Task instructions
The entries shown below are to be printed in full, unaltered.

########################################

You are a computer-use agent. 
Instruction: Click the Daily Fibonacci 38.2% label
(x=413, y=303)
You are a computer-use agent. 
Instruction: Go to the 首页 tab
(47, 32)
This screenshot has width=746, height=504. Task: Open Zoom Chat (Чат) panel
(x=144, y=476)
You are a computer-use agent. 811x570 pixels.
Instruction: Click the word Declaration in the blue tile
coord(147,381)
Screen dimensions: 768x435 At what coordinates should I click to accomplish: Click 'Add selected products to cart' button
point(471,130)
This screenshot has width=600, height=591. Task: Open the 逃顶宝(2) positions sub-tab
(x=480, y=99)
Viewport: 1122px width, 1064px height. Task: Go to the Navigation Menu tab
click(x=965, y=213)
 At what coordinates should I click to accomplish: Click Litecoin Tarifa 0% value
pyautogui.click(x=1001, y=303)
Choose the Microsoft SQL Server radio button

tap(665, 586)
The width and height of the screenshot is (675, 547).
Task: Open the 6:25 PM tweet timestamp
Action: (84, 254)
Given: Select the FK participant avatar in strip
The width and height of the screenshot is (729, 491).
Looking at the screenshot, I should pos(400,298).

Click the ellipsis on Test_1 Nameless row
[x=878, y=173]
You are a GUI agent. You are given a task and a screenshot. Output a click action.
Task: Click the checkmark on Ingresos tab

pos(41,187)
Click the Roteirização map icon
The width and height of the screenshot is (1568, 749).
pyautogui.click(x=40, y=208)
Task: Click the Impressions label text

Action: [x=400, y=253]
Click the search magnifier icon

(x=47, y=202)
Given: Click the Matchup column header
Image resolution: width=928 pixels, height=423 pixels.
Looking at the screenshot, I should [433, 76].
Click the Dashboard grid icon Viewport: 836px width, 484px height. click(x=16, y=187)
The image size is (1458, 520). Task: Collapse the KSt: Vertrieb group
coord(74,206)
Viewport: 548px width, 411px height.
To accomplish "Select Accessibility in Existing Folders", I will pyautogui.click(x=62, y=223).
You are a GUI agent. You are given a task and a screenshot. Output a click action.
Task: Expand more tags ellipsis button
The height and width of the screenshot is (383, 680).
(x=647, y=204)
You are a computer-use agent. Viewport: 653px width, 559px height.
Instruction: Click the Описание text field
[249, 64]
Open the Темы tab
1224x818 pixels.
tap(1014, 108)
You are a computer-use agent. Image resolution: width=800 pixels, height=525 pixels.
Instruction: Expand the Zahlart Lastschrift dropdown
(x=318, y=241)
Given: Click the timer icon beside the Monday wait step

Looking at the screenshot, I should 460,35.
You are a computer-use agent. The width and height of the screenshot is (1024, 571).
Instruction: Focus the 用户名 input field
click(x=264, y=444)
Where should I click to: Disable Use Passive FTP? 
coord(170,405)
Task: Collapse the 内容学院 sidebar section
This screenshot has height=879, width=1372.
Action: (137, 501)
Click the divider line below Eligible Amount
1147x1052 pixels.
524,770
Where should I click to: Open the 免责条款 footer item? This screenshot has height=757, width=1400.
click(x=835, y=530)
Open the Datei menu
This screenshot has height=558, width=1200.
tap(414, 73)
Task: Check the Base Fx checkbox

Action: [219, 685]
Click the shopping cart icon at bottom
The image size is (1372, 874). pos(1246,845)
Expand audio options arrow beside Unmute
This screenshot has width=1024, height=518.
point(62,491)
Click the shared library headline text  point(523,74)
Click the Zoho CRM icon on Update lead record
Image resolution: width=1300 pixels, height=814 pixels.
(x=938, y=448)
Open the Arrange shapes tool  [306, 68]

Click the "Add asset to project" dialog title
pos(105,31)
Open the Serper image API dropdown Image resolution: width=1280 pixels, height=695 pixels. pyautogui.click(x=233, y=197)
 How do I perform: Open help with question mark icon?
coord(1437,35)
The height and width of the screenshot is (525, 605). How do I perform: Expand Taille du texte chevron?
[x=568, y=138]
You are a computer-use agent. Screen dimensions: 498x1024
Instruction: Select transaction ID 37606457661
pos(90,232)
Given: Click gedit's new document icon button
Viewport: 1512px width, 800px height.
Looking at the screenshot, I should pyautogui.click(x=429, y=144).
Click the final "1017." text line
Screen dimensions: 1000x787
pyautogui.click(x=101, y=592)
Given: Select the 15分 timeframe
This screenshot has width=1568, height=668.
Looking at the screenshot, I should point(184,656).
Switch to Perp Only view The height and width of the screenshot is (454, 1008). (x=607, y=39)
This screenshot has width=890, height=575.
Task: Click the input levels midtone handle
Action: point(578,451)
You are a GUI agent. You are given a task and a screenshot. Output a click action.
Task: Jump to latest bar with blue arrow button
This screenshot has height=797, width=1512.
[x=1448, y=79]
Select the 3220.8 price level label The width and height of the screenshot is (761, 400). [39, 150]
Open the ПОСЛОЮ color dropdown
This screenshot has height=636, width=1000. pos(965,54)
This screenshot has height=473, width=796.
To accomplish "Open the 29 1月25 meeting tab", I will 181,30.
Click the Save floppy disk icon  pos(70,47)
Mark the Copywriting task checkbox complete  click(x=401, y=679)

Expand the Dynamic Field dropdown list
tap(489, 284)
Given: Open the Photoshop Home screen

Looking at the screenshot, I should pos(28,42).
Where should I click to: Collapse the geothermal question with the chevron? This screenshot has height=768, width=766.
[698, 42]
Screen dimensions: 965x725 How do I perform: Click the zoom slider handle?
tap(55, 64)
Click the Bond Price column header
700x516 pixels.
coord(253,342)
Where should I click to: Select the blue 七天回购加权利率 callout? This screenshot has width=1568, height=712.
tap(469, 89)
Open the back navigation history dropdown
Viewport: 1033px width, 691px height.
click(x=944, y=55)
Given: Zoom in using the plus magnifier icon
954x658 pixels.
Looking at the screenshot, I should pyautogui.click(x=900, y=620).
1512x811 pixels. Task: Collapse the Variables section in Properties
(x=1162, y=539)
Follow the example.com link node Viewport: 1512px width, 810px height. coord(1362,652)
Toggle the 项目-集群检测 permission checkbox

########################################

Solution to the problem
You are a computer-use agent. 
Instruction: Click the Daily Fibonacci 38.2% label
(x=413, y=303)
You are a computer-use agent. 
Instruction: Go to the 首页 tab
(47, 32)
This screenshot has width=746, height=504. Task: Open Zoom Chat (Чат) panel
(x=144, y=476)
You are a computer-use agent. 811x570 pixels.
Instruction: Click the word Declaration in the blue tile
coord(147,381)
Screen dimensions: 768x435 At what coordinates should I click to accomplish: Click 'Add selected products to cart' button
point(471,130)
This screenshot has width=600, height=591. Task: Open the 逃顶宝(2) positions sub-tab
(x=480, y=99)
Viewport: 1122px width, 1064px height. Task: Go to the Navigation Menu tab
click(x=965, y=213)
 At what coordinates should I click to accomplish: Click Litecoin Tarifa 0% value
pyautogui.click(x=1001, y=303)
Choose the Microsoft SQL Server radio button

tap(665, 586)
The width and height of the screenshot is (675, 547).
Task: Open the 6:25 PM tweet timestamp
Action: (84, 254)
Given: Select the FK participant avatar in strip
The width and height of the screenshot is (729, 491).
Looking at the screenshot, I should pos(400,298).

Click the ellipsis on Test_1 Nameless row
[x=878, y=173]
You are a GUI agent. You are given a task and a screenshot. Output a click action.
Task: Click the checkmark on Ingresos tab

pos(41,187)
Click the Roteirização map icon
The width and height of the screenshot is (1568, 749).
pyautogui.click(x=40, y=208)
Task: Click the Impressions label text

Action: [x=400, y=253]
Click the search magnifier icon

(x=47, y=202)
Given: Click the Matchup column header
Image resolution: width=928 pixels, height=423 pixels.
Looking at the screenshot, I should [433, 76].
Click the Dashboard grid icon Viewport: 836px width, 484px height. click(x=16, y=187)
The image size is (1458, 520). Task: Collapse the KSt: Vertrieb group
coord(74,206)
Viewport: 548px width, 411px height.
To accomplish "Select Accessibility in Existing Folders", I will pyautogui.click(x=62, y=223).
You are a GUI agent. You are given a task and a screenshot. Output a click action.
Task: Expand more tags ellipsis button
The height and width of the screenshot is (383, 680).
(x=647, y=204)
You are a computer-use agent. Viewport: 653px width, 559px height.
Instruction: Click the Описание text field
[249, 64]
Open the Темы tab
1224x818 pixels.
tap(1014, 108)
You are a computer-use agent. Image resolution: width=800 pixels, height=525 pixels.
Instruction: Expand the Zahlart Lastschrift dropdown
(x=318, y=241)
Given: Click the timer icon beside the Monday wait step

Looking at the screenshot, I should 460,35.
You are a computer-use agent. The width and height of the screenshot is (1024, 571).
Instruction: Focus the 用户名 input field
click(x=264, y=444)
Where should I click to: Disable Use Passive FTP? 
coord(170,405)
Task: Collapse the 内容学院 sidebar section
This screenshot has height=879, width=1372.
Action: (137, 501)
Click the divider line below Eligible Amount
1147x1052 pixels.
524,770
Where should I click to: Open the 免责条款 footer item? This screenshot has height=757, width=1400.
click(x=835, y=530)
Open the Datei menu
This screenshot has height=558, width=1200.
tap(414, 73)
Task: Check the Base Fx checkbox

Action: [219, 685]
Click the shopping cart icon at bottom
The image size is (1372, 874). pos(1246,845)
Expand audio options arrow beside Unmute
This screenshot has width=1024, height=518.
point(62,491)
Click the shared library headline text  point(523,74)
Click the Zoho CRM icon on Update lead record
Image resolution: width=1300 pixels, height=814 pixels.
(x=938, y=448)
Open the Arrange shapes tool  [306, 68]

Click the "Add asset to project" dialog title
pos(105,31)
Open the Serper image API dropdown Image resolution: width=1280 pixels, height=695 pixels. pyautogui.click(x=233, y=197)
 How do I perform: Open help with question mark icon?
coord(1437,35)
The height and width of the screenshot is (525, 605). How do I perform: Expand Taille du texte chevron?
[x=568, y=138]
You are a computer-use agent. Screen dimensions: 498x1024
Instruction: Select transaction ID 37606457661
pos(90,232)
Given: Click gedit's new document icon button
Viewport: 1512px width, 800px height.
Looking at the screenshot, I should pyautogui.click(x=429, y=144).
Click the final "1017." text line
Screen dimensions: 1000x787
pyautogui.click(x=101, y=592)
Given: Select the 15分 timeframe
This screenshot has width=1568, height=668.
Looking at the screenshot, I should point(184,656).
Switch to Perp Only view The height and width of the screenshot is (454, 1008). (x=607, y=39)
This screenshot has width=890, height=575.
Task: Click the input levels midtone handle
Action: point(578,451)
You are a GUI agent. You are given a task and a screenshot. Output a click action.
Task: Jump to latest bar with blue arrow button
This screenshot has height=797, width=1512.
[x=1448, y=79]
Select the 3220.8 price level label The width and height of the screenshot is (761, 400). [39, 150]
Open the ПОСЛОЮ color dropdown
This screenshot has height=636, width=1000. pos(965,54)
This screenshot has height=473, width=796.
To accomplish "Open the 29 1月25 meeting tab", I will 181,30.
Click the Save floppy disk icon  pos(70,47)
Mark the Copywriting task checkbox complete  click(x=401, y=679)

Expand the Dynamic Field dropdown list
tap(489, 284)
Given: Open the Photoshop Home screen

Looking at the screenshot, I should pos(28,42).
Where should I click to: Collapse the geothermal question with the chevron? This screenshot has height=768, width=766.
[698, 42]
Screen dimensions: 965x725 How do I perform: Click the zoom slider handle?
tap(55, 64)
Click the Bond Price column header
700x516 pixels.
coord(253,342)
Where should I click to: Select the blue 七天回购加权利率 callout? This screenshot has width=1568, height=712.
tap(469, 89)
Open the back navigation history dropdown
Viewport: 1033px width, 691px height.
click(x=944, y=55)
Given: Zoom in using the plus magnifier icon
954x658 pixels.
Looking at the screenshot, I should pyautogui.click(x=900, y=620).
1512x811 pixels. Task: Collapse the Variables section in Properties
(x=1162, y=539)
Follow the example.com link node Viewport: 1512px width, 810px height. coord(1362,652)
Toggle the 项目-集群检测 permission checkbox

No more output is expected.